* INSTRUCTIONS FOR THE TASK: Can you copy out the records word for word, from their first line through the line containing "will (x=568, y=513).", with both of those lines included?
— Start of EXTRACTED MATERIAL —
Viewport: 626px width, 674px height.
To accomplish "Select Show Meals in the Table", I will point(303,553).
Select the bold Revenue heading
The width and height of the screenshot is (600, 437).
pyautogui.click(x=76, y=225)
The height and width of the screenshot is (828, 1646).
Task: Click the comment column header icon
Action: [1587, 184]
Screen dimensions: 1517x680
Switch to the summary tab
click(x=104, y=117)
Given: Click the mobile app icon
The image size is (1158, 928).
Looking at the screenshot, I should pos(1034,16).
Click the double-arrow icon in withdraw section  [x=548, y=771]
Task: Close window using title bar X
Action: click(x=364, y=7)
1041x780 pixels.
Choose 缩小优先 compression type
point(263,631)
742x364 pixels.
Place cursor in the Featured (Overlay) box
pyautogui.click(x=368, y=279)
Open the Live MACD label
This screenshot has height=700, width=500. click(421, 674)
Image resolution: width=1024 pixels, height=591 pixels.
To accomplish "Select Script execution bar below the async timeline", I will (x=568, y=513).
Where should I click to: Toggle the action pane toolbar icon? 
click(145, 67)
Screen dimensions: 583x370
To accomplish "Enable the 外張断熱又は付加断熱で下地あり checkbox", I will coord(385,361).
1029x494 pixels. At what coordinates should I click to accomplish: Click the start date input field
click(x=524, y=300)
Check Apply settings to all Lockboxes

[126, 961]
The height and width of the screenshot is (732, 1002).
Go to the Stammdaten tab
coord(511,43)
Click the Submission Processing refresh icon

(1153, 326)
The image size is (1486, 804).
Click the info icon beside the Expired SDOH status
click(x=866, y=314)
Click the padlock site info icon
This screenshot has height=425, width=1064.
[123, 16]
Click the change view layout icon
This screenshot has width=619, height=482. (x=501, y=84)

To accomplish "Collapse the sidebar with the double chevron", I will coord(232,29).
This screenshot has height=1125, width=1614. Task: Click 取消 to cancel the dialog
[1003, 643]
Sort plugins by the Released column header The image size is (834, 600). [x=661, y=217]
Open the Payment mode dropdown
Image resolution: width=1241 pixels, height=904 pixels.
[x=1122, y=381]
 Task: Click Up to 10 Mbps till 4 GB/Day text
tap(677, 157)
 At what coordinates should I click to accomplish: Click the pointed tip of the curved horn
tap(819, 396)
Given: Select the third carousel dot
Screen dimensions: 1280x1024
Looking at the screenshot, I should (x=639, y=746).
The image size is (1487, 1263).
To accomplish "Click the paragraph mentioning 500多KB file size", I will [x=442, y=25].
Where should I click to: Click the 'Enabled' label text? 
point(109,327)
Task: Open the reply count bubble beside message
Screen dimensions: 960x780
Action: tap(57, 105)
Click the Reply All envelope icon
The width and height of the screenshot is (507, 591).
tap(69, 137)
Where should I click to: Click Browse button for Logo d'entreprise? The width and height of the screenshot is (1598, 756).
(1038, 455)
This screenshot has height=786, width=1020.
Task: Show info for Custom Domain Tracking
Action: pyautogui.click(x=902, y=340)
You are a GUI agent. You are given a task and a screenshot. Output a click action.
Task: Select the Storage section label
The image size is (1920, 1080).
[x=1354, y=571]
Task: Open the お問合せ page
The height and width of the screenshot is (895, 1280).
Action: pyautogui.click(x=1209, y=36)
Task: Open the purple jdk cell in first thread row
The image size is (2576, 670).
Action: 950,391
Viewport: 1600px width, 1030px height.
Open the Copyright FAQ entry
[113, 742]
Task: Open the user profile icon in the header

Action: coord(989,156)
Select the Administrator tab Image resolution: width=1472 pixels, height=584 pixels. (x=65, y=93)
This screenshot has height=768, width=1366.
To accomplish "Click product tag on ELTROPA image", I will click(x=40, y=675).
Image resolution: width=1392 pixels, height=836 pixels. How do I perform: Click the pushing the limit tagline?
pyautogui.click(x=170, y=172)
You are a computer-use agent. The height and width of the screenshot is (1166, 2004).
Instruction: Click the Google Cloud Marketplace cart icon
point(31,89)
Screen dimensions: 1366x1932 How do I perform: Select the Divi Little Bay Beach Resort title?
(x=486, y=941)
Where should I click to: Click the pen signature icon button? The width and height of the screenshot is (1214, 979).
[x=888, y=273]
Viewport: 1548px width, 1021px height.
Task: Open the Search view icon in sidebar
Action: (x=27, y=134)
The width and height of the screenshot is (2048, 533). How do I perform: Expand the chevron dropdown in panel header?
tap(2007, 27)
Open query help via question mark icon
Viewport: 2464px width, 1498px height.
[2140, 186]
— End of EXTRACTED MATERIAL —
* PROBLEM SOLUTION:
Viewport: 626px width, 674px height.
To accomplish "Select Show Meals in the Table", I will point(303,553).
Select the bold Revenue heading
The width and height of the screenshot is (600, 437).
pyautogui.click(x=76, y=225)
The height and width of the screenshot is (828, 1646).
Task: Click the comment column header icon
Action: [1587, 184]
Screen dimensions: 1517x680
Switch to the summary tab
click(x=104, y=117)
Given: Click the mobile app icon
The image size is (1158, 928).
Looking at the screenshot, I should pos(1034,16).
Click the double-arrow icon in withdraw section  [x=548, y=771]
Task: Close window using title bar X
Action: click(x=364, y=7)
1041x780 pixels.
Choose 缩小优先 compression type
point(263,631)
742x364 pixels.
Place cursor in the Featured (Overlay) box
pyautogui.click(x=368, y=279)
Open the Live MACD label
This screenshot has height=700, width=500. click(421, 674)
Image resolution: width=1024 pixels, height=591 pixels.
To accomplish "Select Script execution bar below the async timeline", I will (x=568, y=513).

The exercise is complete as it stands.